American paleontologist

John Mason Clarke (April 15, 1857 – May 29, 1925) was an American teacher, geologist and paleontologist.

==Early career==
Born in Canandaigua, New York, the fifth of six children of Noah Turner Clarke and Laura Mason Merrill, he attended Canandaigua Academy where his father was teacher and principal. In 1873 he matriculated to Amherst College, where he graduated with a bachelor's degree in 1877. He returned to Canandaigua Academy and served as an instructor in various subjects. In 1879–1880 he worked as an assistant to Benjamin K. Emerson at Amherst, then he taught at the Utica Free Academy during 1880–1881. This was followed by work as an instructor at Smith College from 1881 to 1882, where he was made professor. During his second year at Smith, his first three scientific papers were published, concerning arthropods.

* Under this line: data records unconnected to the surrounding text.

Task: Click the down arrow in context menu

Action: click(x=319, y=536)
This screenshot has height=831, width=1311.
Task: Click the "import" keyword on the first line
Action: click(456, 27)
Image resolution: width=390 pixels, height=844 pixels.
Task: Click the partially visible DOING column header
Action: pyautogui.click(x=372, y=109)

It was at this point that he traveled to Göttingen University in 1883, where he hoped to study for a doctorate. However, an accusation of heterodoxy by the President of Smith College led to the termination of his services there. As a consequence, he returned to the United States, where he resumed his teaching career at Massachusetts Agricultural College during 1884–1885. Out of work, he continued a study of the Upper Devonian, which he hoped to use for his dissertation. In January 1886 he became an assistant to James Hall at the New York State Museum of Natural History in Albany. He continued an association with the museum for the remainder of his career.

==Paleontology and geology==
He married his first wife, Emma Juel Sill, on September 29, 1887; the couple had one son, Noah T. Clarke. In 1894 he was named professor of Geology and Mineralogy at the Rensselaer Polytechnic Institute. He married his second wife, Fannie V. Bosler, in 1895. Following the death of James Hall in 1898, Clarke was named New York State Paleontologist and was put in charge of a geological survey of New York. In 1904 he became the State Geologist and Paleontologist, Director of the State Museum, and Director of the Science Division of the Education Department. He was named the first president of the Paleontological Society in 1908, then served as vice president of the Geological Society of America in 1909 and its president in 1916.

John M. Clarke died in 1925 in Albany, New York. He was survived by his wife Fannie and son Noah. During his career he published 452 titles, of which around 300 are on the subject of geology or paleontology. Three genera and 42 species were named after him. He was awarded six honorary degrees and received offers from four universities to chair their departments of geology. The John Mason Clarke 1877 Fellowship was established by his son Noah to provide income for graduate studies in geology or paleontology.

==Honors and awards==

- Hayden Memorial Geological Award, 1908.
- Elected Member of the United States National Academy of Sciences, 1909.
- Prix de Léonide Spindiaroff, International Geological Congress, 1910.
- Elected Member of the American Philosophical Society, 1911.
- Elected Member of the American Academy of Arts and Sciences, 1915.
- Gold medal, Permanent Wild Life Protection Fund, 1920.
- Mary Clark Thompson Medal, 1925.
- Honorary Ph.D. from the University of Marburg, 1898.
- Honorary LL.D. from Amherst College, 1902.
- Honorary Sc.D. from Colgate University, 1909.
- Honorary LL.D. from Johns Hopkins University, 1915.
- Honorary Sc.D. from the University of Chicago, 1916.
- Honorary Sc.D. from Princeton University, 1919.
- Wampum Keeper of the Iroquois Confederacy.